Understanding the Difference between Pre-Qualified and Pre-Approved for a Mortgage Loan

One of the biggest misconceptions when buying a home, especially for the first time, is that you need to get pre-qualified before you start looking.  While this is partly a true thought, what is most important is getting pre-approved.  While many buyers are under the notion that getting pre-qualified and pre-approved are of the same terminology, they are actually quite different in the scheme of getting an accepted offer on a home.  This is especially true in a seller’s market, which is exactly what the current climate of the market it currently.  While getting pre-qualified is a first step many buyers can take in the home purchasing journey, it should be stressed that before you begin looking for your next dream home, you should absolutely be pre-approved.  Here are the big differences between the two:



Getting pre-qualified for a loan is one of the easiest steps in the home buying process.  What’s especially convenient about this step, especially in todays climate, is you can do this from the comfort of your own home.  To find an application you can research almost any bank or credit union website and fill it out online.  Once filled out, you’ll receive notification almost immediately letting you know the amount that you’ve been pre-qualified for.  Although it is essential to also get a pre-approval, this is a wonderful first step (especially for those who are buying for the first time) to get a ball-park estimate of the price range you should be searching in.           

Make sure to have this information readily available for your pre-qualification application:

  • All current assets
  • Total income
  • Any current debt in your household

The bank will be able to process your application and decide an amount once they have received all of this information.  It’s important to remember that this information is all unverified so the amount you’ll be approved for is subject to change.  However, there are still many benefits to get pre-qualified!  For starters, it won’t cost you anything and will never have a negative impact on your credit score.  And, like we previously mentioned, it is a great starting point to get an estimate on what you’re able to afford. 



While pre-qualification is a beneficial step to beginning your home search, what is absolutely necessary is getting pre-approved.  In today’s seller’s market, it’s crucial that this is done before you even think about putting an offer in on a home.  What exactly does pre-approval mean?  Simply put, it means that you have legally been approved to spend a specific amount on the purchase of a home.  Thankfully, this step can also be done online or over the phone.  Once you are approved, a lender will send you the documents that state how much you’ve been allocated to spend along with your potential interest rate (interest rates are constantly changing so this is just an estimate).  The lender will require physical documentation of the following for your pre-approval:

  • Income
  • Current employment status
  • Any outstanding debts
  • Credit history
  • All assets
  • The estimated amount for a down payment

This is a free process and is vital for getting any kind of accepted offer on a home.  Again, in today’s market, sellers won’t even consider an offer unless the buyer can show that they have been pre-approved for that amount.  If you are only pre-qualified, you can bet that you’re offer will never be taken seriously.  It is also beneficial to know exactly how much you can afford in order to narrow down your search!  It will also make the close proceed much faster and with less likelihood of complications arising last minute. 

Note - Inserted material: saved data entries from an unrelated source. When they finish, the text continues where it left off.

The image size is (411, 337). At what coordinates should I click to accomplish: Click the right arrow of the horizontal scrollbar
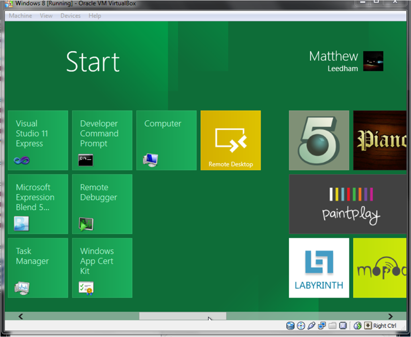point(390,317)
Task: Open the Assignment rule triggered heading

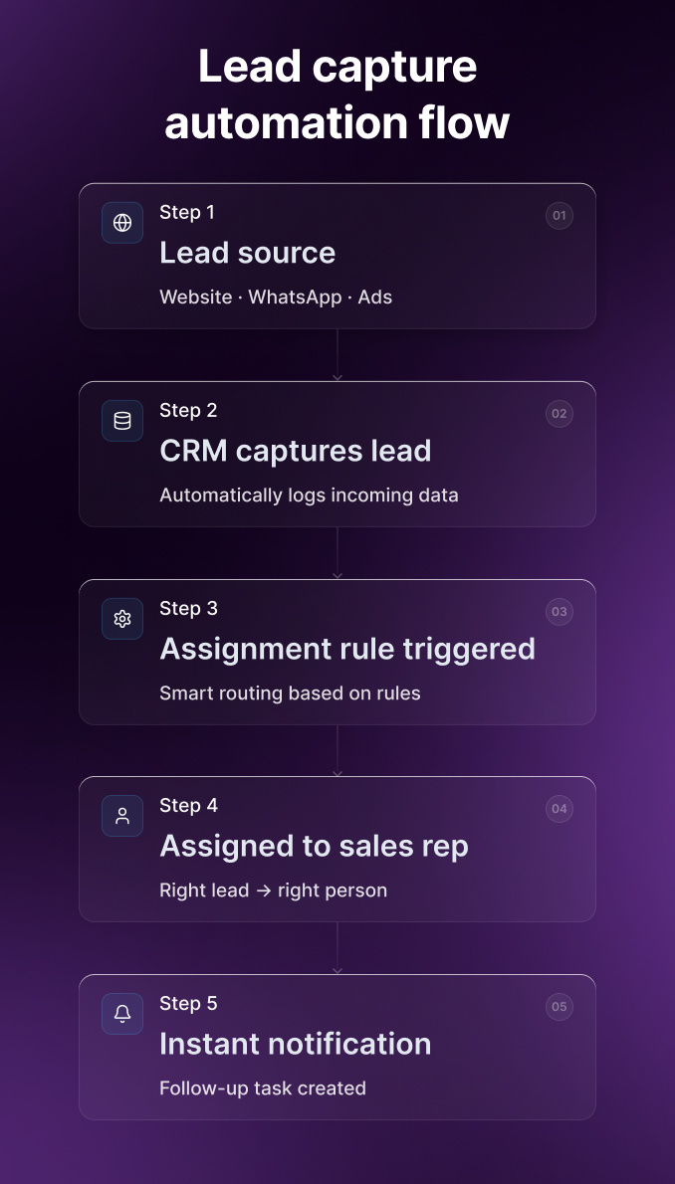Action: point(347,649)
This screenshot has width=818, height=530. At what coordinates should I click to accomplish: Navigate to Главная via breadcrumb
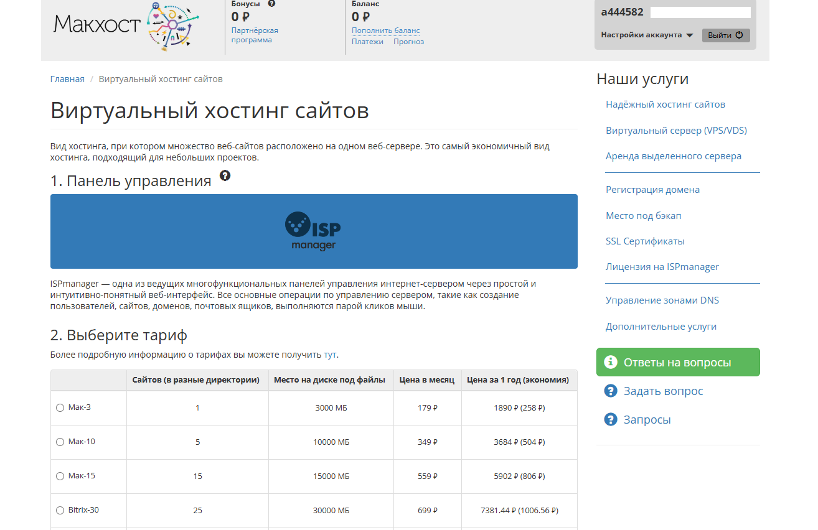[x=67, y=79]
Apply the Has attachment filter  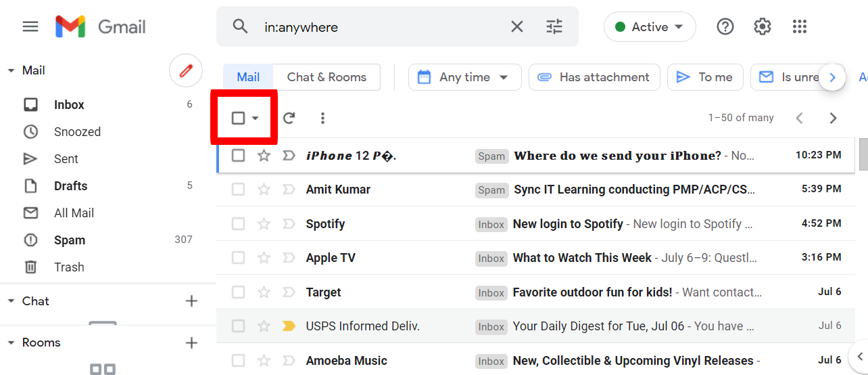click(594, 77)
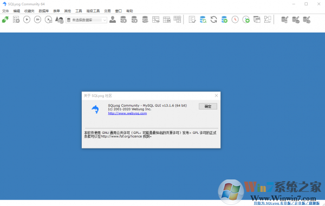
Task: Click the circular refresh arrows toolbar icon
Action: coord(214,20)
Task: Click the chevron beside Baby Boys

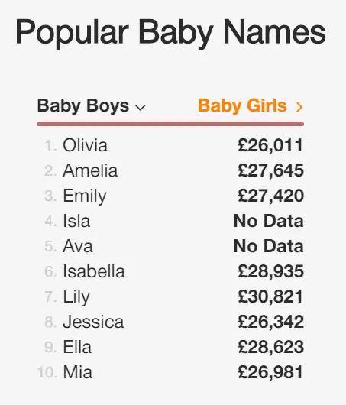Action: 141,107
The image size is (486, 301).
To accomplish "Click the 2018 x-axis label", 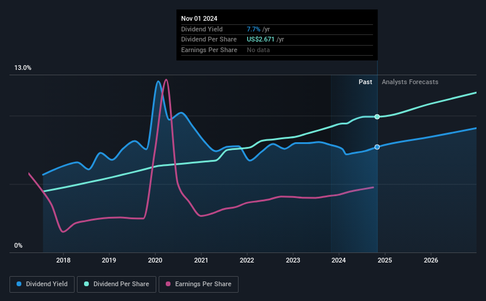I will tap(63, 260).
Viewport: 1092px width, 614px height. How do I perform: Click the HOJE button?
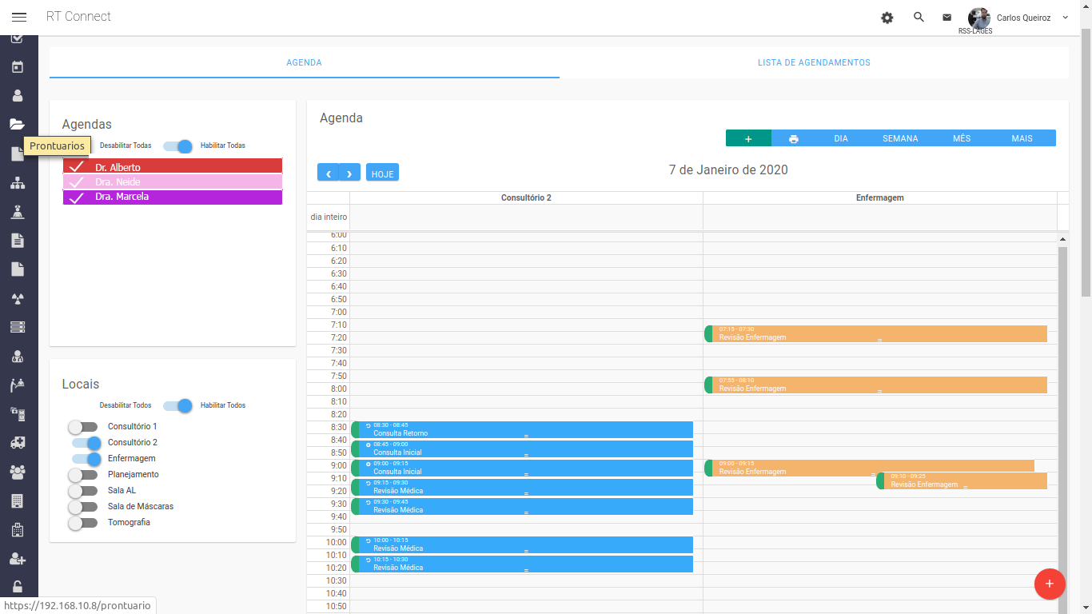382,173
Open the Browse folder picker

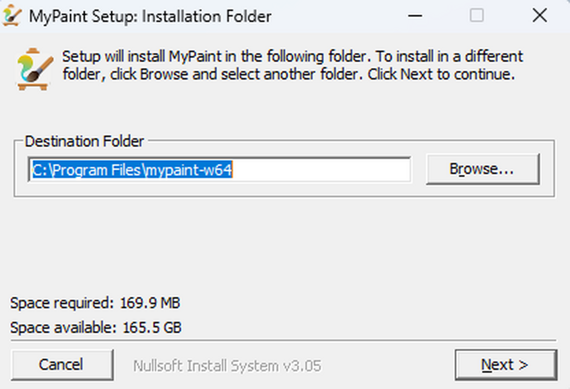click(x=482, y=169)
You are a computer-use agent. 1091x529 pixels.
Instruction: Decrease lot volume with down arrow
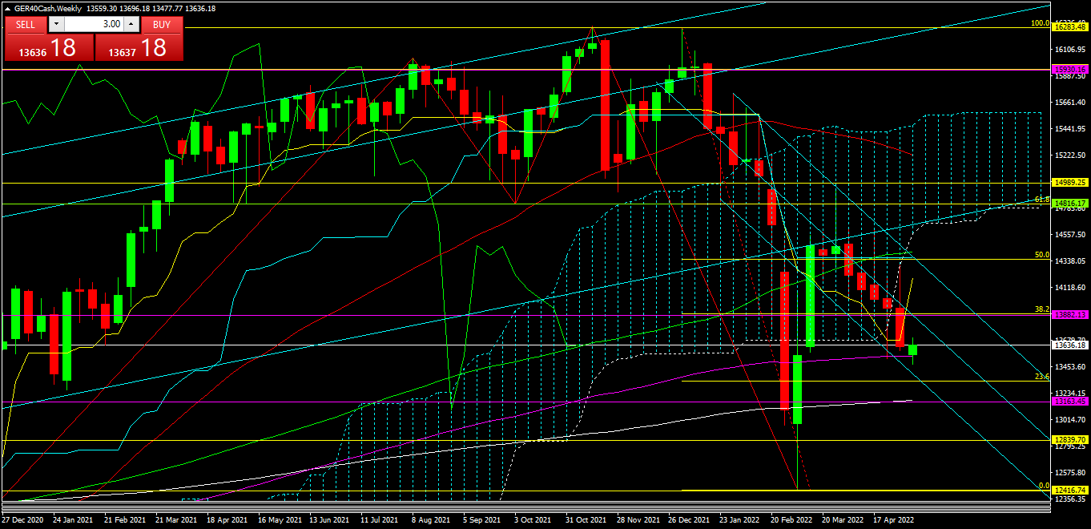tap(58, 24)
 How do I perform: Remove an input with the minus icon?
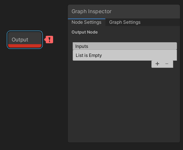167,64
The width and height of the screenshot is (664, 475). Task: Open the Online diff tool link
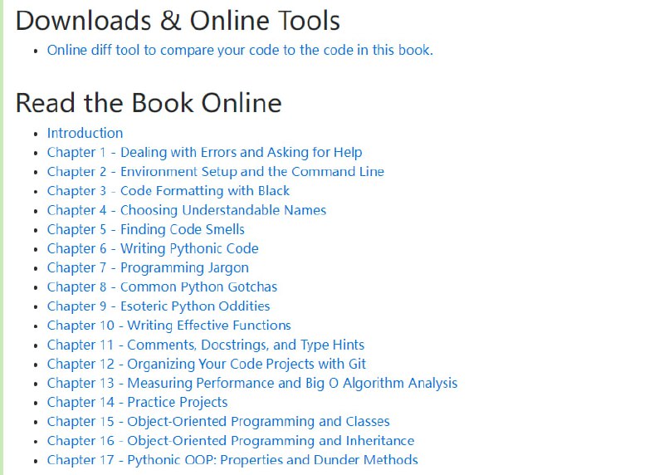(239, 50)
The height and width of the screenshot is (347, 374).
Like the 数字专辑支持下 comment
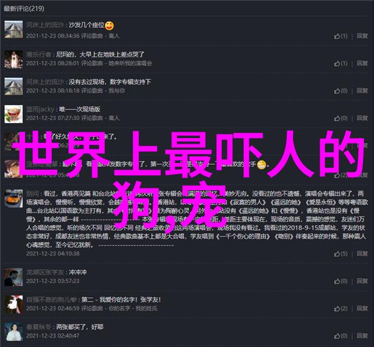coord(340,91)
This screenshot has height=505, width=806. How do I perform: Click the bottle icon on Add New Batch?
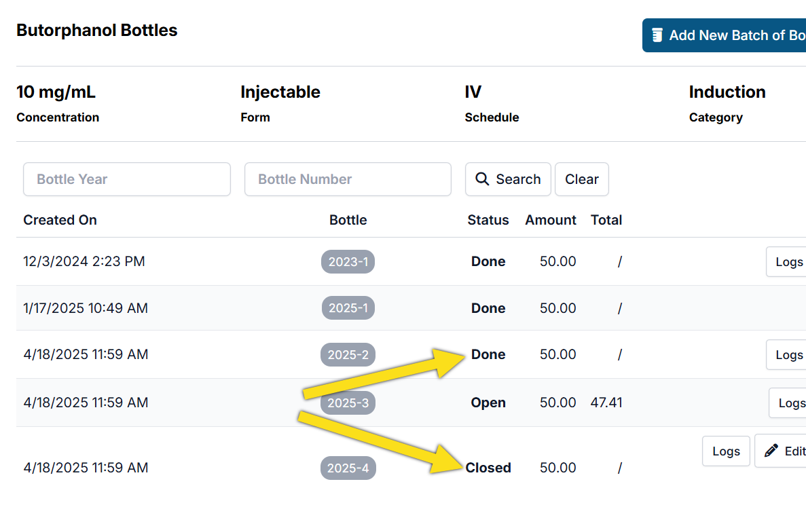click(657, 35)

Is there an option better suited for you?

There might be certain reasons why one option is more beneficial than the other for your individual circumstance.  When deciding which step is necessary, consider the following:

  • If you are interested in purchasing a home but you haven’t decided if it is the right time for you, getting pre-qualified might be the best route for you.  Pre-approval amounts are only valid for 90 days, so you have to act fast once receiving your documentation.  They also affect your credit score, so it isn’t in your best interest to get pre-approved until you are certain you’ll be wanting to put an offer on a home soon. 
  • If you are without a doubt committed to purchasing a home in the next 90 days then pre-approval is absolutely the best choice for you!  Again, you will never be taken seriously by a seller in the current market unless your offer comes with an official pre-approval.  If you are worried about the effect on your credit score, don’t be.  It is a one-time hit that will only be about 5 points and the benefits of this process far outweigh the negatives. 


In today’s market, sellers are often accepting offers the first day that their home is on the market so make sure to get your pre-approval ready as soon as you start your search!  You don’t want to lose out on your dream home because another offer was approved whereas yours was only qualified.  Congratulations on starting your home-buying journey!